### Extract
Illustrious Roanokers: Henrietta Lacks

Perhaps no Roanoke-born individual has touched the lives of so many as an almost unknown young African-American woman named Henrietta Lacks.

Henrietta Lacks (1920 – 1951)

The story of Henrietta is amazing and mysterious: mysterious because the details of her tragically short life are mostly lost to time, and amazing because of the far-reaching effects her life has had on the course of history and on untold numbers of people.

Few details are known of Henrietta. Born in Roanoke in 1920, her mother died when she was four years old, after which she lived with extended family in rural Clover, VA. Married at twenty-one, her family supported themselves by tobacco farming until she and her husband moved to Baltimore for better employment. It was there that, in 1951, just after giving birth, she was found to have cervical cancer. Only a few months later, at 31 years of age, Henrietta died of the cancer, leaving behind her husband and five young children.

### Problems and tasks
**A)** List every town or city named in the passage on Henrietta Lacks.
**B)** Please retype the passage on Henrietta Lacks between "Perhaps no Roanoke-born" and "(1920 – 1951)", inclusive.

### Extracted information
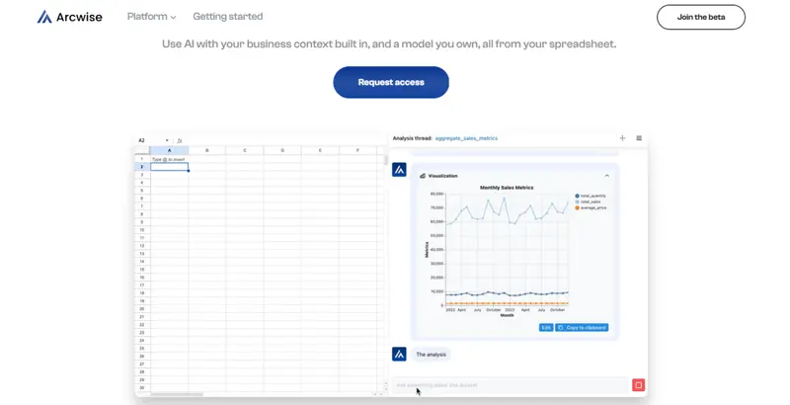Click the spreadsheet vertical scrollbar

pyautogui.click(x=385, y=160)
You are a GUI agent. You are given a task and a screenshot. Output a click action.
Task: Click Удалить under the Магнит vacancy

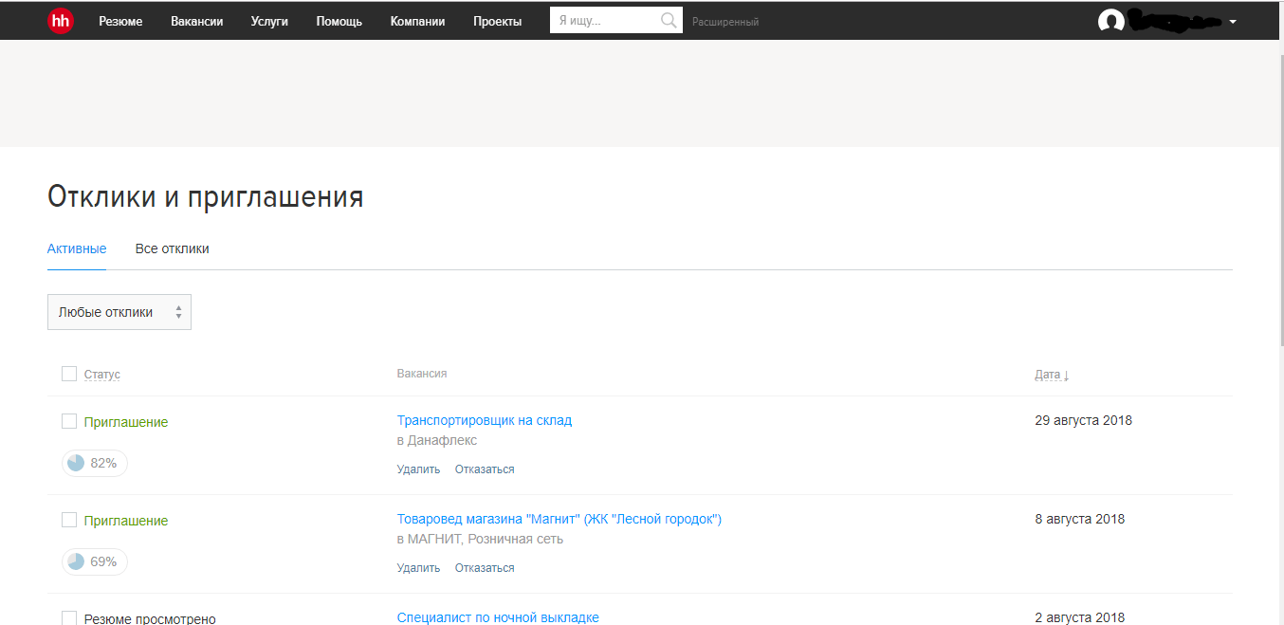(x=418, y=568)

==

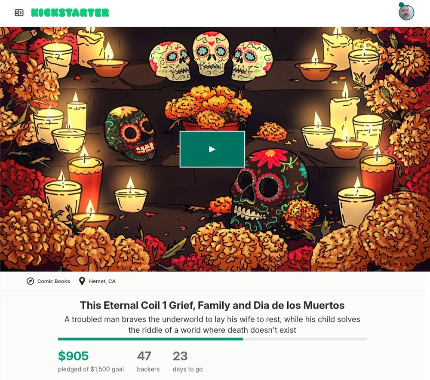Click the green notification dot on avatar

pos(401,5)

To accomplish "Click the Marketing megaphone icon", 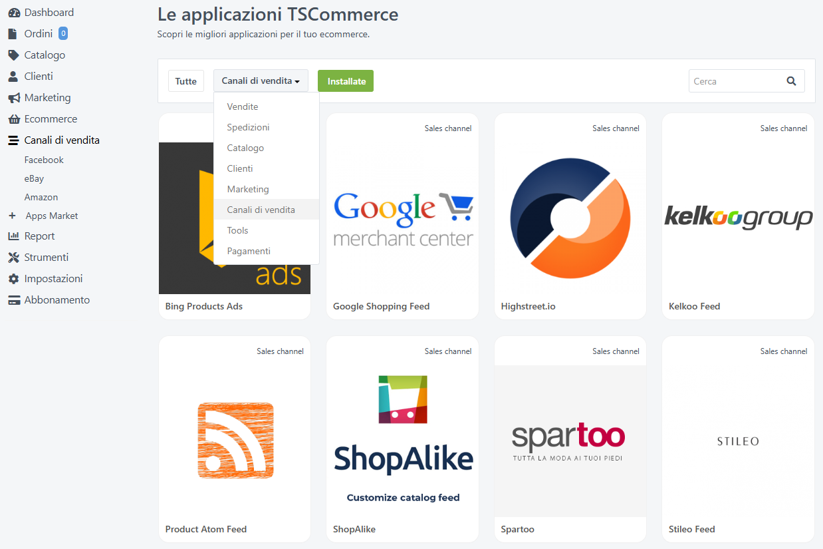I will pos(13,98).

### Responses to the exercise
**A)**
Roanoke
Clover, VA
Baltimore

**B)**
Perhaps no Roanoke-born individual has touched the lives of so many as an almost unknown young African-American woman named Henrietta Lacks.

Henrietta Lacks (1920 – 1951)